Integrate with your specific data sources. The vendor’s connector for Splunk-default-schema doesn’t understand your custom fields.
Train your analysts on the tool’s failure modes — and on the failure modes covered in this Day’s modules.

A SOC that does these five steps with a mid-tier tool will outperform a SOC that drops the best-in-class tool in unconfigured.

The red-flags self-check

When you (or a stakeholder) are about to make an architectural decision, run through these red flags. Any “yes” requires re-examination.

Are we deploying an LLM in production without an evaluation set?
Are we treating the LLM’s confidence score as our HITL decision boundary?
Are we evaluating retrieval quality only on data that’s already in the index?
Are we auto-actioning on the LLM’s output for any cross-domain or identity action?
Are we relying on a single detector for a high-impact threat class?
Are we using the vendor’s default configuration without calibration?
Are we blocking ChatGPT and considering that “AI threat mitigation”?
Are we shipping an LLM detection layer that hasn’t been adversarially tested?

The hardest of these to spot is the third (eval/index overlap). It hides in plain sight because the demo works beautifully. The remaining seven announce themselves at deployment review if anyone asks.

Discussion questions (~10 min)

Your VP of Security wants to procure an AI alert-triage product. The vendor demonstrates 99.2% accuracy in their demo. Walk through the six anti-patterns in this module and identify which is most likely hiding in that 99.2% figure.
The SANS 2025 SOC Survey shows AI tools ranked last in analyst satisfaction. Pick two of the six anti-patterns above and argue which is most likely responsible for the satisfaction gap, with reasoning.
The Sygnia log-prompt-poisoning research showed that attackers can plant instructions in PowerShell command-line arguments that override a triage agent’s behavior. Your org’s SOC uses GPT-5.4 for Tier-1 triage of EDR alerts. What defenses from Modules 1.2-1.5 close this attack class? Which are insufficient?

What’s next: Lab 1

The lab puts Day 1’s content together.

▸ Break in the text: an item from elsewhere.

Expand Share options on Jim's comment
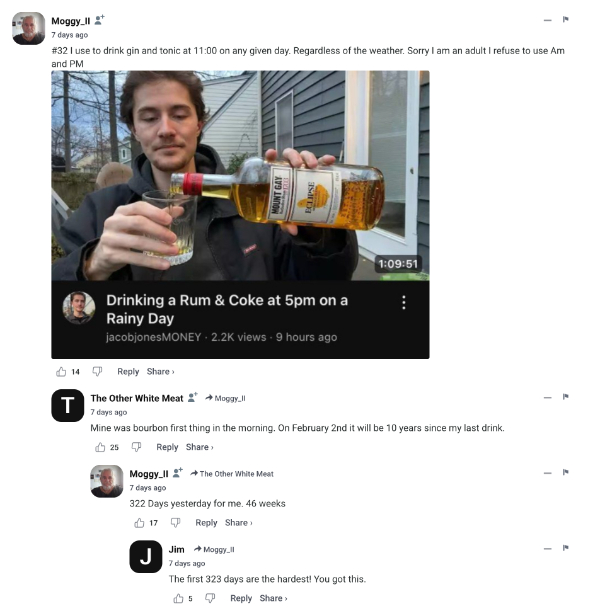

Students work with a synthetic 5,000-email corpus containing four distinct AI-generated phishing campaigns. They:

Build the embedding-based deduplication and clustering pipeline (Module 1.3)
Implement hybrid retrieval over a MITRE ATT&CK + runbook corpus (Module 1.4)
Apply the five-signal AI-phishing detection stack (Module 1.5)
Encounter — and detect — a planted prompt-injection attempt in alert metadata (Module 1.6 anti-pattern test)
Write a Sigma rule that catches one campaign in production traffic

The lab handout is at the sample-day1-lab link. Allow 2.5 hours. The instructor walks through the planted prompt-injection moment at the 90-minute mark; senior students will discover it before that.

Closing the day

Day 1 has covered:

What changed when adversaries got LLMs (1.1) — six named state and criminal actors, three phases of evolution, MITRE ATLAS as framework
The deployment decision (1.2) — hybrid cloud + on-prem default, regulatory snapshot, four-axis matrix
Embeddings as the highest-ROI primitive (1.3) — current MTEB top picks, three security failure modes, the dedup + clustering + sensitivity-classification plays
RAG for detection engineering (1.4) — hybrid retrieval mandate, citation enforcement, RAGAS evaluation, four production failure modes
AI-generated phishing detection (1.5) — SpamGPT/KaliGPT as the 2025 commercial market, five-signal detection stack, MITRE ATT&CK T1566 mapping
Anti-patterns (1.6) — six wrong responses, empirical evidence from SANS 2025 survey + Sygnia + SOCpilot research

Students should leave Day 1 with: the detector’s AI stack assembled, the threat landscape’s first chapter (AI-generated phishing) understood, the failure modes named, and the lab artifacts in hand.

Days 2-5 build on this foundation. Day 2 takes the same detector toolkit and applies it to the next threat class: deepfake-driven BEC and synthetic identity. By Day 5, students defend a fictional org against an AI-orchestrated multi-stage attack in the Operation Hollow Mirror capstone.